Before giving his body what he craved for and slipping under the sheets, Diego moved toward his library and took out the first book within reach. He would put it on his bed next to him so it would leave no doubt in his father's mind why his naïve son was sleeping at undue hours.
Since their return from Monterey, Don Alejandro showed some signs of impatience and had intruded in his room twice already in the early morning, using a noise as an excuse, before letting him return back to his sleep.
As Diego pivoted with the firm intention to crash on his mattress, he suddenly found himself face to face with Bernardo and had to swallow a cry of surprise.
Heart jumping in his chest, he was about to mutter his irritation when Bernardo's facial expression stopped him.
"What is it, Bernardo? Something's wrong?" Diego asked, troubled to be stared at so intensely.
Bernardo nodded quickly and moved to the toilet-table in cherrywood to take the small mirror in the drawer. A small mirror that he put in front of Diego's face an instant later.
A sigh, mix of annoyance and exhaustion, escaped Diego's lips.
He had a swollen, dark purple bruise, large like two pesos above his right eye, stretching further under his hair. Though it explained the earlier dizziness and his constant headache, it was going to be quite hard to explain how he could have hurt his head during his sleep to his father.

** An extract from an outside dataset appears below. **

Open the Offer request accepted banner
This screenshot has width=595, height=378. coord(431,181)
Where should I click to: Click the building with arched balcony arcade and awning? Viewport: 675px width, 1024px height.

Legs wobbly, Diego sat down on the edge of his bed. "Books don't cause such damage..." he said, thinking aloud before putting the one still in his hand on the nightstand. Maybe he could say that he had knocked on a shelf in the middle of the night?
Diego shook his head, and winced at the pain it caused.
No, it would not be credible. To provoke such an angry lump on his forehead, the impact should have woken up the whole hacienda. He had to find something else, but what?
Well too tired to give more thoughts on his predicament, Diego lay down on his bed, appreciating the contact of his head on the smooth pillow. As he closed his eyes, he briefly noticed Bernardo looking at the book on the nightstand with a very mischievous gleam in his eyes. The kind of gleam that needed neither complicated hands nor body movements to be understood.
Intrigued despite his tiredness, Diego raised on an elbow. "You have an idea, Bernardo?" he asked.
With a large smile on his face, Bernardo gave him the book and nodded, obviously proud of himself.